China has warned that protectionism and “bullying” were threatening the world order as President Xi Jinping met leaders at the G20 summit ahead of high-stakes talks with Donald Trump.
Xi met three of his African counterparts Friday morning on the sidelines of the G20 summit of major world economies, which opened in Osaka amid the U.S.-China trade war, geopolitical tensions, and divisions over climate change.
“All leaders in the meeting stressed that unilateralism, protectionism, and bullying practices are on the rise, posing severe threats to economic globalization and international order, and severe challenges to the external environment of developing countries,” Chinese foreign ministry official Dai Bing told reporters.
Dai said the meeting involved Xi, South African President Cyril Ramaphosa, Egyptian President Abdel Fattah al-Sisi, and Senegal President Macky Sall.

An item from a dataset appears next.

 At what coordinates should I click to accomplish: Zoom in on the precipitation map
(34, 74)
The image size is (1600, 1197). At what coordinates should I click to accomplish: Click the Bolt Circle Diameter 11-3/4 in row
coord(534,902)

President Trump: "The relationship is very good with China. As to whether or not we can make a deal, time will tell, but the relationship itself is really great. We had an amazing week. We have a very good friendship. We have a very, very good friendship." #G20 pic.twitter.com/nSoiceBkZh
— The Hill (@thehill) June 29, 2019
Although attributed to the four leaders, China’s characterization of the meeting used wording that Beijing typically wields to criticize the Trump administration, suggesting Xi may take a firm line into his Saturday meeting with the U.S. president. All eyes will be on whether the two leaders can agree to a truce in a trade dispute that has been damaging for the world economy.
Before arriving in Japan, Trump had said China was eager for a truce because its economy was “going down the tubes” and appeared to threaten another $325 billion in tariffs in addition to the $200 billion Washington has already imposed. But Trump largely held his tongue Friday as official summit events got underway.
Efforts by the rivals to reach a trade deal fell apart in May, putting a heavy focus on Osaka and Saturday’s encounter. Experts believe there is little chance of a full deal at the G20, saying the best hope is for a truce that would avoid Washington imposing new tariffs and ramping up the conflict. But even a truce is not guaranteed, with the Wall Street Journal reporting Thursday that Beijing will not agree to any deal unless Washington lifts its ban on Chinese telecoms firm Huawei.